In any case, currently the choice of head for the election campaign supervisory committee is all we really have to go by when choosing who to vote for this year... Well, that and how much they like Syria. In fact, the Syria factor seems to be the core of the election campaign on both sides. With Jumblatt essentially telling us to vote for him or Ghazi Kanaan will come and eat our children at night, and Aoun going around telling us to vote for him so he can make love to Bashar Al-Asad more effectively, I wonder how the average non-affiliated Lebanese will be able to make a decision (if such a person exists at all).
But it's not completely hopeless, every once in a while we do hear some concrete ideas. Michel Aoun recently proposed a national defense strategy whereby resistance elements will be placed in villages and towns all over Lebanon creating something of a national militia, similar to Hezbollah's method, but nation-wide. I frankly think this is a terrible idea simply because I don't trust the Lebanese with weapon caches in their villages.
And just yesterday Aoun's arch-nemesis Geagea also teased us with a vague reference to his own national defense strategy that he intends to present at the next dialogue meeting. He makes an obscure reference to some strategy based on historic precedent namely, the case of Switzerland during World War II and how it managed to avoid attack. Great! Now as soon as Geagea clears his strategy up we will have two solutions to the same problem and we can vote based on whichever of these makes more sense to us...
Right?... Not exactly. From what I understand, the Swiss defense strategy is one of a nation-wide militia with every male citizen between the ages of 19 and 31 keeping a military rifle in their homes, ready to mobilize at a moment's notice. So is this what Geagea is gonna propose? (It's either that or that Lebanon should keep making economic concessions to our enemies and allow our banks to store Nazi gold, which is the only other reason why Switzerland wasn't attacked during the war.) But if this IS what he will propose, to me it sounds painfully similar to Aoun's proposal of a nation-wide Hezbollah-style defense militia.

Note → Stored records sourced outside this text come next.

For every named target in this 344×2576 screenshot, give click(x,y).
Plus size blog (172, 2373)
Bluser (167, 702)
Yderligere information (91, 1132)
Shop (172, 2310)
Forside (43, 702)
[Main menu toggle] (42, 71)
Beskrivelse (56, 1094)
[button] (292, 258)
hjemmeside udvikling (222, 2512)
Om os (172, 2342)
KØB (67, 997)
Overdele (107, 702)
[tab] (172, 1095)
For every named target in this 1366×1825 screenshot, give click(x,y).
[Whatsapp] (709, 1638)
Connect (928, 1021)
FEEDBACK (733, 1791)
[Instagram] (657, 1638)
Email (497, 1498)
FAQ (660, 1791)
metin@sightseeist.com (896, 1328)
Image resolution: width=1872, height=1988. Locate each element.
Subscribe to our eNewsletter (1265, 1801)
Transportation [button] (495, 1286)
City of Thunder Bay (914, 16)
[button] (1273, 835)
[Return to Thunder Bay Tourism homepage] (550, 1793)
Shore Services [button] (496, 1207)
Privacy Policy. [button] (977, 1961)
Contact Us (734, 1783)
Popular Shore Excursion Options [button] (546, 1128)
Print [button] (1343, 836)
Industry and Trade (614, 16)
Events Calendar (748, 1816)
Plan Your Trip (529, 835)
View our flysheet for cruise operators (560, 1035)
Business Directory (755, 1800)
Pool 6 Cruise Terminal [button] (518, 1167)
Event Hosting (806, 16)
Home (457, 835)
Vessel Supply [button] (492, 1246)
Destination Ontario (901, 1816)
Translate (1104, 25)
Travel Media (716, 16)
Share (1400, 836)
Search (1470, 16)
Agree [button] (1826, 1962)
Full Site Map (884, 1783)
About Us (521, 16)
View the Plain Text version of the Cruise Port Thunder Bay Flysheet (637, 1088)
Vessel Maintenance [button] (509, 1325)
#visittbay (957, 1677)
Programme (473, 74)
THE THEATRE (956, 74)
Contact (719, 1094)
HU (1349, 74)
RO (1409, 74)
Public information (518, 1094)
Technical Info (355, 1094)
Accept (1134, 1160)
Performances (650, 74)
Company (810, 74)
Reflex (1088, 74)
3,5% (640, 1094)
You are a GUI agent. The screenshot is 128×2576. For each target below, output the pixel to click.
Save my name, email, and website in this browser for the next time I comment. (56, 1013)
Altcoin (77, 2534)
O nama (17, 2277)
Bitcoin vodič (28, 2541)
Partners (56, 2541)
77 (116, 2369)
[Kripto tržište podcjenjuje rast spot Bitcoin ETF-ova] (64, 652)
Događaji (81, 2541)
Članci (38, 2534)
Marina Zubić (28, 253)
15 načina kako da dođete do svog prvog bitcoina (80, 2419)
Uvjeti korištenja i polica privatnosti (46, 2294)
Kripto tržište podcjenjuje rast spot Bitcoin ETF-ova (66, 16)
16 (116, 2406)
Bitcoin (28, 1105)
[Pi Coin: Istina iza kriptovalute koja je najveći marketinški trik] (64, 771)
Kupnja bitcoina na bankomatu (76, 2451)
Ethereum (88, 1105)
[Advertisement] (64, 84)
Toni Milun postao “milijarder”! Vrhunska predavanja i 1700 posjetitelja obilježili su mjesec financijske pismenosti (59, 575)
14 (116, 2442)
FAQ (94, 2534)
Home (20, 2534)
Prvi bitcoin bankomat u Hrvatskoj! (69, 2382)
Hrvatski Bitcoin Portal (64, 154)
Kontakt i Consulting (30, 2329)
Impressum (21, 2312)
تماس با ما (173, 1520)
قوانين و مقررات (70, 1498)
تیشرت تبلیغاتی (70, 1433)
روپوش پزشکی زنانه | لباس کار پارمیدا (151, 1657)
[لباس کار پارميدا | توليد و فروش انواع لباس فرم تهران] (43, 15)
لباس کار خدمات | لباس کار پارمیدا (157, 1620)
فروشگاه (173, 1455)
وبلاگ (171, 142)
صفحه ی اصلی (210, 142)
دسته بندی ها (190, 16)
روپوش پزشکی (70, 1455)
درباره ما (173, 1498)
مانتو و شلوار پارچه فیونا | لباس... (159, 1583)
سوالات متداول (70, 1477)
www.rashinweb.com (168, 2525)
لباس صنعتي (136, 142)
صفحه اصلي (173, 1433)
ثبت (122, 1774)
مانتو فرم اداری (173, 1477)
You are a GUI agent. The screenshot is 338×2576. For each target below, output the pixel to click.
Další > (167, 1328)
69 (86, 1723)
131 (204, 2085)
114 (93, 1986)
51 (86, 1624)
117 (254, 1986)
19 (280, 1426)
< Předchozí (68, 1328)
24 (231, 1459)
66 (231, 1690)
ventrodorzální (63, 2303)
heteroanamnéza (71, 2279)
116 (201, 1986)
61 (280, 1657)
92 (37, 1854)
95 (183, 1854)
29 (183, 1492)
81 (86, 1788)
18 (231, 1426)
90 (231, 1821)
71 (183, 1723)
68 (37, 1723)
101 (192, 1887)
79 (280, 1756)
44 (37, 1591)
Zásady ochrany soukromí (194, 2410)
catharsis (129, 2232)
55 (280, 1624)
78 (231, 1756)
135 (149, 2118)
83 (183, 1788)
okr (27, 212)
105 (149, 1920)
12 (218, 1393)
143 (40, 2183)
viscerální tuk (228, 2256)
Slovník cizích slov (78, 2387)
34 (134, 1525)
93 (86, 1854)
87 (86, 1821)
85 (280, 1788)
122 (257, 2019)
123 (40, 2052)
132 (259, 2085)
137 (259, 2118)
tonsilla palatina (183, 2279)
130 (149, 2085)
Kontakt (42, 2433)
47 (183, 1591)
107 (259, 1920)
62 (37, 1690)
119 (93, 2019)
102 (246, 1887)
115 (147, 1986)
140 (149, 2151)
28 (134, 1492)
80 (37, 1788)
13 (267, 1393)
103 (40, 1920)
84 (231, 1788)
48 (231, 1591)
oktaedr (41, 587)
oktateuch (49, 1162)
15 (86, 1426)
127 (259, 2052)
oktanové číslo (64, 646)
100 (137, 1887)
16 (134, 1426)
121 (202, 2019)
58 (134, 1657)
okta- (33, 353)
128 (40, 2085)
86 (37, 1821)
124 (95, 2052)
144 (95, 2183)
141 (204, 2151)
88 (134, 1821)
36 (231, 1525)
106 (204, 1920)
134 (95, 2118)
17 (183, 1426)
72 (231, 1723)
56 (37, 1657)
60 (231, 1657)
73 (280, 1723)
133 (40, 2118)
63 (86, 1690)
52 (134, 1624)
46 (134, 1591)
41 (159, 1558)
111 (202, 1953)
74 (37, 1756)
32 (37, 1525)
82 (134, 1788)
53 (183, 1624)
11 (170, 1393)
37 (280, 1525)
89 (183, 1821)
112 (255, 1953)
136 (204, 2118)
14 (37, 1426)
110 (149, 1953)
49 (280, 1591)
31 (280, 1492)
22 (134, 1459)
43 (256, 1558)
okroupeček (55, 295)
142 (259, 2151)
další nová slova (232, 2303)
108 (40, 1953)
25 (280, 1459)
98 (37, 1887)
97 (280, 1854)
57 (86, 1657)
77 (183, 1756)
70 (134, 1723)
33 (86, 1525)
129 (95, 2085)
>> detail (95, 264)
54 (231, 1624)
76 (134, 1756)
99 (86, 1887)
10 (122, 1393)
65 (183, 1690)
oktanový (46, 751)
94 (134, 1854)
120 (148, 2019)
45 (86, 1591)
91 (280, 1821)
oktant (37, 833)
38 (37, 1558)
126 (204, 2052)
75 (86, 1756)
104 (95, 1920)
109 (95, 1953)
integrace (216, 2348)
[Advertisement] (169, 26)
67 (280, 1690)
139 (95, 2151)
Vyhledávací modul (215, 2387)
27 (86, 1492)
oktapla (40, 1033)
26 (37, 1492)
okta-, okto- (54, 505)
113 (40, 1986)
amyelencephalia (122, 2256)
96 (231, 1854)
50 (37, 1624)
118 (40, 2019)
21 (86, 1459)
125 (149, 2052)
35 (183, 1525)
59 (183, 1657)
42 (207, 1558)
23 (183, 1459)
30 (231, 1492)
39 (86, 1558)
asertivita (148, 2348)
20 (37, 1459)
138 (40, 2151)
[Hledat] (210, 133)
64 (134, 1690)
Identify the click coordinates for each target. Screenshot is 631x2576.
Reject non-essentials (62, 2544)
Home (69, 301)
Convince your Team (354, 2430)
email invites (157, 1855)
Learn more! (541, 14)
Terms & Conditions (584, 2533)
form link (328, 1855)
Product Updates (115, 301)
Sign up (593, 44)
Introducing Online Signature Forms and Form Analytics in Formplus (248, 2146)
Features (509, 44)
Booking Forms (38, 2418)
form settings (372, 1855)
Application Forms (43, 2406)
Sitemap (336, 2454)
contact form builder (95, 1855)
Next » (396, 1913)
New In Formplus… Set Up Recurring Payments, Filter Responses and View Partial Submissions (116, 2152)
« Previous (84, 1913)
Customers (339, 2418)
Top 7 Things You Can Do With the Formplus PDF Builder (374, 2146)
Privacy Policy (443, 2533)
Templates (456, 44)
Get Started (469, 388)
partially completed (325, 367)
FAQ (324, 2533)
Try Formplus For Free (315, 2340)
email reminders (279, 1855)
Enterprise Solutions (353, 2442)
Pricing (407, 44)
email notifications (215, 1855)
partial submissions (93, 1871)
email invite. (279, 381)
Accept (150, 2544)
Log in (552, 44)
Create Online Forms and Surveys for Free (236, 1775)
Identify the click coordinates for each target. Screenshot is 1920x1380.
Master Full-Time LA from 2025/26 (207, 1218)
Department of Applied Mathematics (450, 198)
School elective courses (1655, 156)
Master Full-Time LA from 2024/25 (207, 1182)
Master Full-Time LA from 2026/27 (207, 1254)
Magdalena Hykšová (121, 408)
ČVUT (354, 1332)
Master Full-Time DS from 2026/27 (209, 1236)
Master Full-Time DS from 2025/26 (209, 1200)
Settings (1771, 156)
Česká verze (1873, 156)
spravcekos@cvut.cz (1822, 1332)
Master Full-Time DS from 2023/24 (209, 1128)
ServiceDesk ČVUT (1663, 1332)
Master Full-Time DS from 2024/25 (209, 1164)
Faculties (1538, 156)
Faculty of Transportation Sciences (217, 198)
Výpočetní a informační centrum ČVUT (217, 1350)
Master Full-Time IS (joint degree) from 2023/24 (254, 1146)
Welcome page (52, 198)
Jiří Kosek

So even on the most divisive issue, these two arch-enemies seem unable to present significantly different proposals to allow for decent electoral decision making. The only thing more depressing than that is that even with such similar initial proposals, the two sides will probably never agree.
So where does that leave us? Well it leaves us with an easy approach to decide who to vote for: grab the nearest picture of Bashar Al-Assad you can find, stare at it for a moment, if you suddenly feel afraid, angry, nauseous or generally uneasy, then you're better off voting for March 14, otherwise you might find it more suitable to vote for the Tayyar-Hezbollah group.